А с местными девушками… Там правил было просто безумное количество! И для той стороны, и для этой. Нет, только не моей. Я в этом отношении не котировался. Даже в плане экзотики. Плюс нежелание подводить ту единственную женщину, которая хоть как-то заботилась обо мне.
Можно было либо стать членом всеобщего клана, либо вечно стоять особняком. Но такое решение мало зависело от меня и моих потребностей. Да вообще никак не зависело. И невинность я потерял гораздо позже. В одном из курсантских походов по увеселительным заведениям.
– Конечно, вы запомнили все, что было сделано и не сделано, не так ли? И старые обиды нашли свой выход.
К чему она клонит? Я всего лишь наорал. Некрасиво поступил, согласен. Непрофессионально. Но на кон было поставлено слишком многое, чтобы бесконечно и бессмысленно разводить реверансы.
– Я готов принести извинения, если это необходимо.
Сзади фыркнули.
– Извинения? Неудачная шутка, мистер Тауб.
– Я не…
Вместо продолжения беседы что-то пискнуло, и справа от меня высветился экран проектора, расположенный то ли прямо на стене, то ли в нише книжного шкафа.
Сначала побежали строчки служебной информации о дате, месте записи и прочей формально-технической дребедени, потом возникло изображение. Картинка из привычной медицинской палаты, кажется, даже знакомой. Ну да, этот молдинг ни с чем не спутаешь. Палата на втором этаже, диагностическое отделение. Номер не запоминал, но как пройти от входа и через все Управление, нарисую с закрытыми глазами.

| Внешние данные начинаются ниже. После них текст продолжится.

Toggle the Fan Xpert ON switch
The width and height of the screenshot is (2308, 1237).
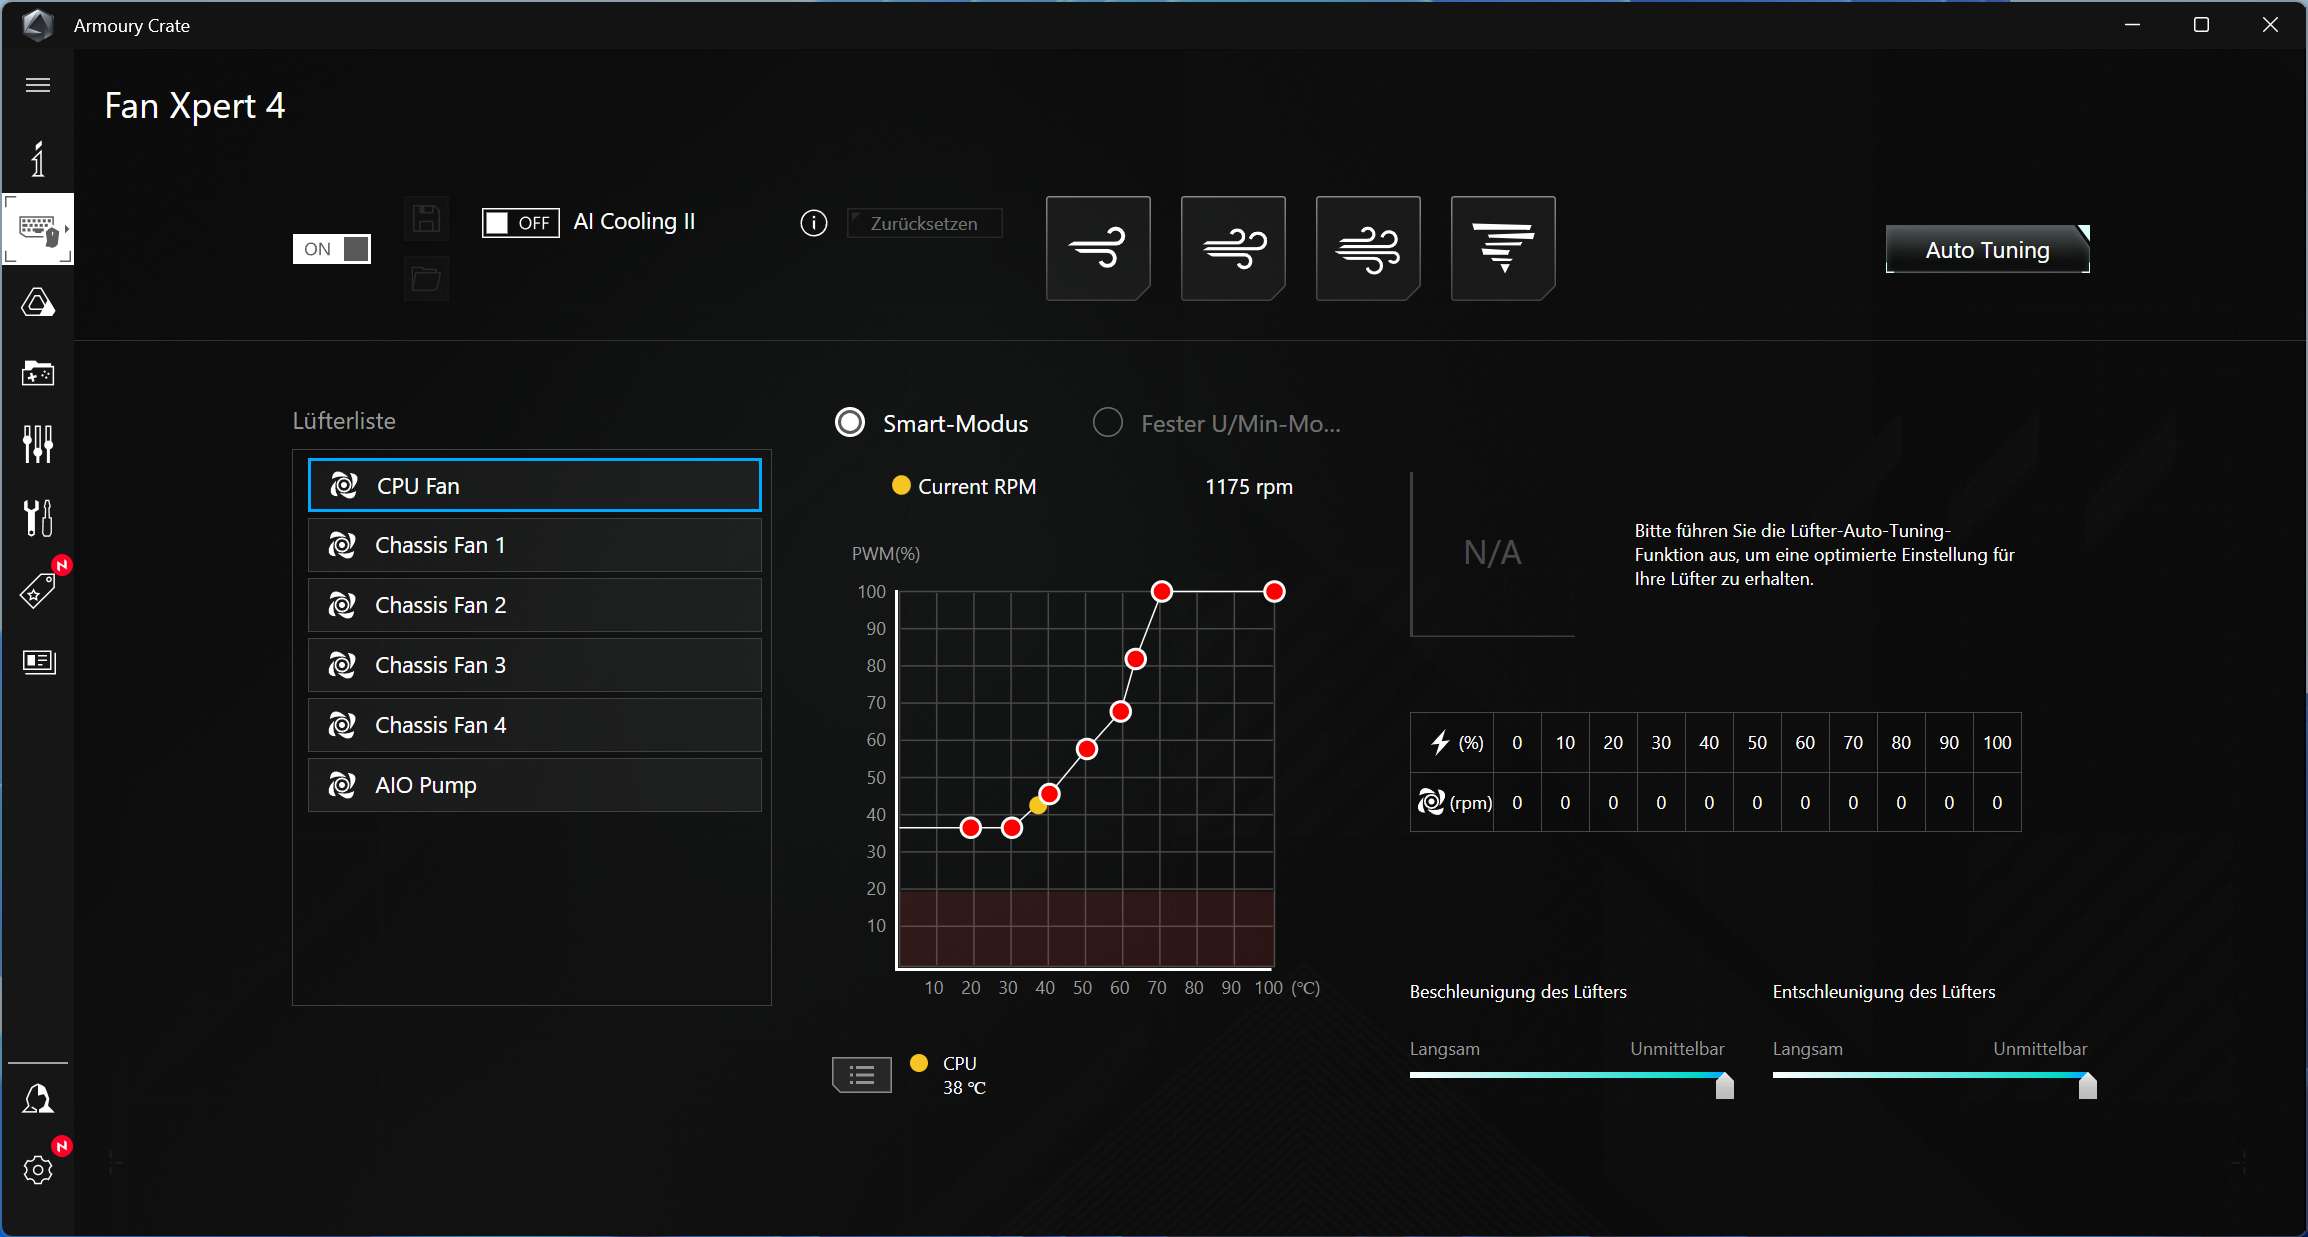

Передний план – кто-то из докторов. Больше спиной, но все равно незнакомый. Зато медсестры, снующие мимо камеры, примелькавшиеся, что называется. Частенько работали на осмотрах. Вот и в последнюю вахту…
Звук я услышал с запозданием, но не потому, что качество записи хромало: видно все было совершенно идеально. Просто первые секунды женщина, вокруг которой все хлопотали, видимо, делала передышку и набирала воздуха в легкие. А когда завыла, сомнений не осталось.